— start Records provided —

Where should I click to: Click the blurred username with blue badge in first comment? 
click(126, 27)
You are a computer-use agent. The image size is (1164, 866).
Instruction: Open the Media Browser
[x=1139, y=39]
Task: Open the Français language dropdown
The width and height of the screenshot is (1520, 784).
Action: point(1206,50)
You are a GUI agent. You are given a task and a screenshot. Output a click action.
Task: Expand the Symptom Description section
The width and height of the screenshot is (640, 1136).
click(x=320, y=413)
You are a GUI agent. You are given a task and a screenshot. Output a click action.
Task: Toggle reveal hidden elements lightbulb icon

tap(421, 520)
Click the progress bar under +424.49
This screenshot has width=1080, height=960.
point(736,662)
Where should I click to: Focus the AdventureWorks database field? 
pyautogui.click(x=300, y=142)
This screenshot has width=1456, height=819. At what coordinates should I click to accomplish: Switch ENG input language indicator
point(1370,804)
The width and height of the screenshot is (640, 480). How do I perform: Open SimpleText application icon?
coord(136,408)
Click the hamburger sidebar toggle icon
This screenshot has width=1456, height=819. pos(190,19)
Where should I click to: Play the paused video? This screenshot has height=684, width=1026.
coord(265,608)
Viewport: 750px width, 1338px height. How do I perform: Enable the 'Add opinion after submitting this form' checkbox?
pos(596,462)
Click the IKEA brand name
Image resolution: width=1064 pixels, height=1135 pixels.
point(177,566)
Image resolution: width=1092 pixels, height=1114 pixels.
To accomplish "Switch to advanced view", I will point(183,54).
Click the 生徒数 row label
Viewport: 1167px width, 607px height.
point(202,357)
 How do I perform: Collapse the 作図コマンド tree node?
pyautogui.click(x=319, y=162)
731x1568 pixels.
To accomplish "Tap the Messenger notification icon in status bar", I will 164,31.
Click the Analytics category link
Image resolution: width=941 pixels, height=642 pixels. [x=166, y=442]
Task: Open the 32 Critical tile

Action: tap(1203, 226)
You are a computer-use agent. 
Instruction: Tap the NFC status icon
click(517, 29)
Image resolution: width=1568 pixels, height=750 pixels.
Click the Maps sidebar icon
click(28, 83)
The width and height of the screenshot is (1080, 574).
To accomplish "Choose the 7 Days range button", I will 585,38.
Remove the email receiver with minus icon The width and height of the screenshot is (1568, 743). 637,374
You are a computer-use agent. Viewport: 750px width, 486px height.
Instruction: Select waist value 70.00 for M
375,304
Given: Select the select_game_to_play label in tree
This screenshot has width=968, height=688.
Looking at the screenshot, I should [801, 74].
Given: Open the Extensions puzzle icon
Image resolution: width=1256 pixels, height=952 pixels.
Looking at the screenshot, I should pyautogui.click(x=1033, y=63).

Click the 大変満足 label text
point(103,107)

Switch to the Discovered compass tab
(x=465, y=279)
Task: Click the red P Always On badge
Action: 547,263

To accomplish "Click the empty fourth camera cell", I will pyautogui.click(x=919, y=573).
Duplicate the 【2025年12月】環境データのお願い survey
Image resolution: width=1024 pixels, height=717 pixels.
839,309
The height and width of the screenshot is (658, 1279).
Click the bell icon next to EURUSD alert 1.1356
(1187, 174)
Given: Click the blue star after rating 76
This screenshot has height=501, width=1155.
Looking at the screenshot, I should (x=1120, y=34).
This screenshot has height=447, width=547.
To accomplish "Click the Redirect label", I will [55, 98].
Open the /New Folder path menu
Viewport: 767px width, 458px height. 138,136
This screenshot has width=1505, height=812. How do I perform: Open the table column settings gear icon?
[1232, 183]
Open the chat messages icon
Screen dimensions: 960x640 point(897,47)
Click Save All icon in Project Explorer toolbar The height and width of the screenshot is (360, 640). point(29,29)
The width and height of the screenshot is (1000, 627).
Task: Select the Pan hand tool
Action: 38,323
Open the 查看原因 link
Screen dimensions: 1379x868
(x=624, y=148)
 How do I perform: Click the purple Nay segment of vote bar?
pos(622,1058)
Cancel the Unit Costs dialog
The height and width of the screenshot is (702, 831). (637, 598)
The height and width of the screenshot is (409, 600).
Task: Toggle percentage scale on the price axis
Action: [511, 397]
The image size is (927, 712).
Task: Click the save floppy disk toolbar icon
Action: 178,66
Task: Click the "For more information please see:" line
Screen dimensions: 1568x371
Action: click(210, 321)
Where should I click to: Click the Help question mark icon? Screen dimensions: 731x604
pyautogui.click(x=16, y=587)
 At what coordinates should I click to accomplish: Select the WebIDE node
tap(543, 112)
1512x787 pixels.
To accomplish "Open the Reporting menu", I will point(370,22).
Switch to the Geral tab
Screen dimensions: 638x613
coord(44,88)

— end Records provided —

### [Written task]
Format every line of the records above as a JSON list of strings, one string per line, leaving out blank lines.

### [Written answer]
[
  "Where should I click to: Click the blurred username with blue badge in first comment? ",
  "click(126, 27)",
  "You are a computer-use agent. The image size is (1164, 866).",
  "Instruction: Open the Media Browser",
  "[x=1139, y=39]",
  "Task: Open the Français language dropdown",
  "The width and height of the screenshot is (1520, 784).",
  "Action: point(1206,50)",
  "You are a GUI agent. You are given a task and a screenshot. Output a click action.",
  "Task: Expand the Symptom Description section",
  "The width and height of the screenshot is (640, 1136).",
  "click(x=320, y=413)",
  "You are a GUI agent. You are given a task and a screenshot. Output a click action.",
  "Task: Toggle reveal hidden elements lightbulb icon",
  "tap(421, 520)",
  "Click the progress bar under +424.49",
  "This screenshot has width=1080, height=960.",
  "point(736,662)",
  "Where should I click to: Focus the AdventureWorks database field? ",
  "pyautogui.click(x=300, y=142)",
  "This screenshot has width=1456, height=819. At what coordinates should I click to accomplish: Switch ENG input language indicator",
  "point(1370,804)",
  "The width and height of the screenshot is (640, 480). How do I perform: Open SimpleText application icon?",
  "coord(136,408)",
  "Click the hamburger sidebar toggle icon",
  "This screenshot has width=1456, height=819. pos(190,19)",
  "Where should I click to: Play the paused video? This screenshot has height=684, width=1026.",
  "coord(265,608)",
  "Viewport: 750px width, 1338px height. How do I perform: Enable the 'Add opinion after submitting this form' checkbox?",
  "pos(596,462)",
  "Click the IKEA brand name",
  "Image resolution: width=1064 pixels, height=1135 pixels.",
  "point(177,566)",
  "Image resolution: width=1092 pixels, height=1114 pixels.",
  "To accomplish \"Switch to advanced view\", I will point(183,54).",
  "Click the 生徒数 row label",
  "Viewport: 1167px width, 607px height.",
  "point(202,357)",
  " How do I perform: Collapse the 作図コマンド tree node?",
  "pyautogui.click(x=319, y=162)",
  "731x1568 pixels.",
  "To accomplish \"Tap the Messenger notification icon in status bar\", I will 164,31.",
  "Click the Analytics category link",
  "Image resolution: width=941 pixels, height=642 pixels. [x=166, y=442]",
  "Task: Open the 32 Critical tile",
  "Action: tap(1203, 226)",
  "You are a computer-use agent. ",
  "Instruction: Tap the NFC status icon",
  "click(517, 29)",
  "Image resolution: width=1568 pixels, height=750 pixels.",
  "Click the Maps sidebar icon",
  "click(28, 83)",
  "The width and height of the screenshot is (1080, 574).",
  "To accomplish \"Choose the 7 Days range button\", I will 585,38.",
  "Remove the email receiver with minus icon The width and height of the screenshot is (1568, 743). 637,374",
  "You are a computer-use agent. Viewport: 750px width, 486px height.",
  "Instruction: Select waist value 70.00 for M",
  "375,304",
  "Given: Select the select_game_to_play label in tree",
  "This screenshot has width=968, height=688.",
  "Looking at the screenshot, I should [801, 74].",
  "Given: Open the Extensions puzzle icon",
  "Image resolution: width=1256 pixels, height=952 pixels.",
  "Looking at the screenshot, I should pyautogui.click(x=1033, y=63).",
  "Click the 大変満足 label text",
  "point(103,107)",
  "Switch to the Discovered compass tab",
  "(x=465, y=279)",
  "Task: Click the red P Always On badge",
  "Action: 547,263",
  "To accomplish \"Click the empty fourth camera cell\", I will pyautogui.click(x=919, y=573).",
  "Duplicate the 【2025年12月】環境データのお願い survey",
  "Image resolution: width=1024 pixels, height=717 pixels.",
  "839,309",
  "The height and width of the screenshot is (658, 1279).",
  "Click the bell icon next to EURUSD alert 1.1356",
  "(1187, 174)",
  "Given: Click the blue star after rating 76",
  "This screenshot has height=501, width=1155.",
  "Looking at the screenshot, I should (x=1120, y=34).",
  "This screenshot has height=447, width=547.",
  "To accomplish \"Click the Redirect label\", I will [55, 98].",
  "Open the /New Folder path menu",
  "Viewport: 767px width, 458px height. 138,136",
  "This screenshot has width=1505, height=812. How do I perform: Open the table column settings gear icon?",
  "[1232, 183]",
  "Open the chat messages icon",
  "Screen dimensions: 960x640 point(897,47)",
  "Click Save All icon in Project Explorer toolbar The height and width of the screenshot is (360, 640). point(29,29)",
  "The width and height of the screenshot is (1000, 627).",
  "Task: Select the Pan hand tool",
  "Action: 38,323",
  "Open the 查看原因 link",
  "Screen dimensions: 1379x868",
  "(x=624, y=148)",
  " How do I perform: Click the purple Nay segment of vote bar?",
  "pos(622,1058)",
  "Cancel the Unit Costs dialog",
  "The height and width of the screenshot is (702, 831). (637, 598)",
  "The height and width of the screenshot is (409, 600).",
  "Task: Toggle percentage scale on the price axis",
  "Action: [511, 397]",
  "The image size is (927, 712).",
  "Task: Click the save floppy disk toolbar icon",
  "Action: 178,66",
  "Task: Click the \"For more information please see:\" line",
  "Screen dimensions: 1568x371",
  "Action: click(210, 321)",
  "Where should I click to: Click the Help question mark icon? Screen dimensions: 731x604",
  "pyautogui.click(x=16, y=587)",
  " At what coordinates should I click to accomplish: Select the WebIDE node",
  "tap(543, 112)",
  "1512x787 pixels.",
  "To accomplish \"Open the Reporting menu\", I will point(370,22).",
  "Switch to the Geral tab",
  "Screen dimensions: 638x613",
  "coord(44,88)"
]